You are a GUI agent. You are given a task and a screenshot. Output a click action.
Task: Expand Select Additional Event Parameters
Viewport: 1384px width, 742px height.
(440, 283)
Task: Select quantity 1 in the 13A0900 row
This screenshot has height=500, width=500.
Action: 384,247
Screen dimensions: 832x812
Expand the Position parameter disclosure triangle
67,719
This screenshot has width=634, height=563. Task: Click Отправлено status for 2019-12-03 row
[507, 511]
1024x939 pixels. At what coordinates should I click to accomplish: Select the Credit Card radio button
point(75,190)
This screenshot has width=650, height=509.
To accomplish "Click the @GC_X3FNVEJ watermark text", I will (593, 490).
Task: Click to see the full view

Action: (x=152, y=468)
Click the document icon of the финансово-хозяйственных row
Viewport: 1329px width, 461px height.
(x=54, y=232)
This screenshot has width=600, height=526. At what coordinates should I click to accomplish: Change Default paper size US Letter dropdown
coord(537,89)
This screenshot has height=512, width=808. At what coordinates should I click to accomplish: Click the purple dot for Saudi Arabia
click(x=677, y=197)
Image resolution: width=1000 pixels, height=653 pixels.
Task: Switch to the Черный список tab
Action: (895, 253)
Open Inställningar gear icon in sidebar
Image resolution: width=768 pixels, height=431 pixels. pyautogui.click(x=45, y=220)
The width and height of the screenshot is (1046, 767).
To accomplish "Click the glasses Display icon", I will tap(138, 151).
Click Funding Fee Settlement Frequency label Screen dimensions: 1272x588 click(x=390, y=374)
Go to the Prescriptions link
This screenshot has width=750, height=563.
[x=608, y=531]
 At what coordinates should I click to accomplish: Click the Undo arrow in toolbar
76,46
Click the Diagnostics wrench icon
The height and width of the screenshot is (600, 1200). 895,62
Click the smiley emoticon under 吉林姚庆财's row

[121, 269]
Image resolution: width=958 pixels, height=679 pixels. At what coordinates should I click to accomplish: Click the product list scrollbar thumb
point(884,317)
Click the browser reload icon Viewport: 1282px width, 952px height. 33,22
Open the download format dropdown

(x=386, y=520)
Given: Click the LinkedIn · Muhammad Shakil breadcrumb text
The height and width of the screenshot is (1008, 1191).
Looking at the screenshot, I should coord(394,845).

==========

TASK GOAL: Reproduce every line of the material above that has the string "dimensions".

SOLUTION TO THE EXERCISE:
Screen dimensions: 832x812
Click Funding Fee Settlement Frequency label Screen dimensions: 1272x588 click(x=390, y=374)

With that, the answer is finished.